To boost or not to boost; that is the question asked by Shekhar et al (2021) who remind us that antibody concentrations are used as surrogate biomarkers to measure vaccine efficacy and they acknowledge that a slow drop-off in antibody concentrations is to be expected. However, Shekhar et al (2021) also make clear that ‘there is insufficient data to suggest that this drop correlates with a decline in protection against the COVID-19 virus (correlate of protection) … [and that] … the correlate of protection and a protective threshold of the antibody levels for the COVID-19 vaccine is currently unknown.’
Perhaps a more important point raised by Shekhar et al (2021) is that of vaccine inequity on a global scale and its associated ethical implications, and they cite the World Health Organization’s director-general, who said it was ‘entirely unacceptable for countries that have already used most of the worldwide supply of vaccines to use even more of it.’ Further, ignoring the needs of ‘low- and lower-middle-income countries with higher population density and people living in closer approximation, the global efforts to control the COVID-19 pandemic may be futile’ (Shekhar et al, 2021).
This approach is expanded upon by Chagla and Pai (2021), who make the persuasive point that with 3.5 billion people worldwide who have yet to receive a first dose of the vaccine – only 2% of the African population have received a single dose – ‘[f]rom an equity perspective, there is a real risk of worsening the existing global inequity in vaccinations … [and] … Without widespread vaccination, it is impossible to protect any nation from the catastrophic consequences of the Delta variant, a variant that is highly transmissible and is associated with severe outcomes.’
It seems that while there is some evidence – although it is by no means unequivocally persuasive – to support the use of booster vaccinations from a purely scientific perspective, it is sometimes necessary to ply Occam’s razor, cut away unnecessary complexities and allow justice to prevail. This theme is again emphasised by Chagla and Pai (2021), who assert that in the context of globalisation, ‘it is unconscionable for the outcomes of COVID-19 to be determined simply by the country one resides in.’
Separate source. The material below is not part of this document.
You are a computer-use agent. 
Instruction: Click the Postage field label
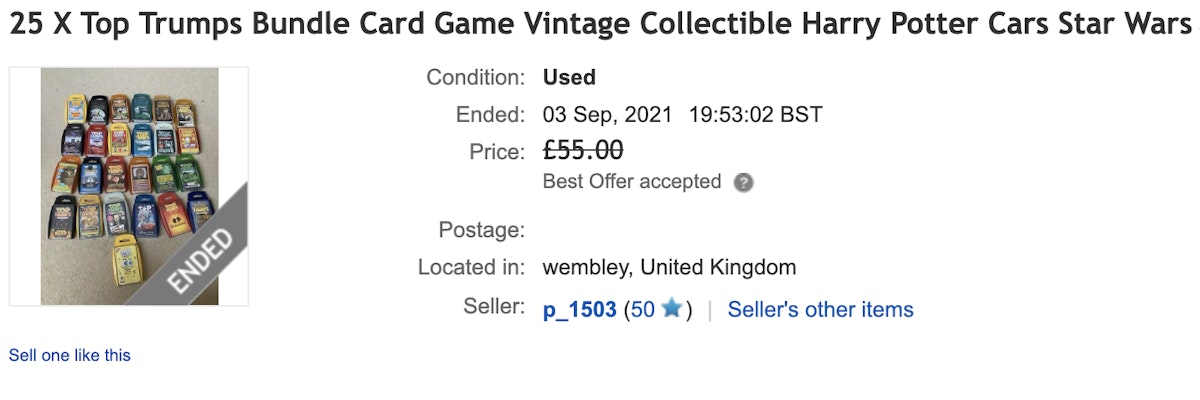point(481,230)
But is it wrong to promote the concept of vaccine equity underpinned by the notion of natural justice when evidence-based medicine proponents argue that more prosperous nations should first consolidate their own population’s immunity? Not necessarily; and it’s worth considering Appleyard (1993), who contends not only that ‘[s]cientists need to be observed and criticised more than any other members of society’, but also that there is a necessity to make ‘them as morally and philosophically answerable as the rest of us.’ Appleyard (1993) also warns that assertions issued from the temple of science are prone to being flawed, often unconsciously, by the element of defensive propaganda.
Perhaps it’s not only our immune systems but our ethical sensibilities that need boosting.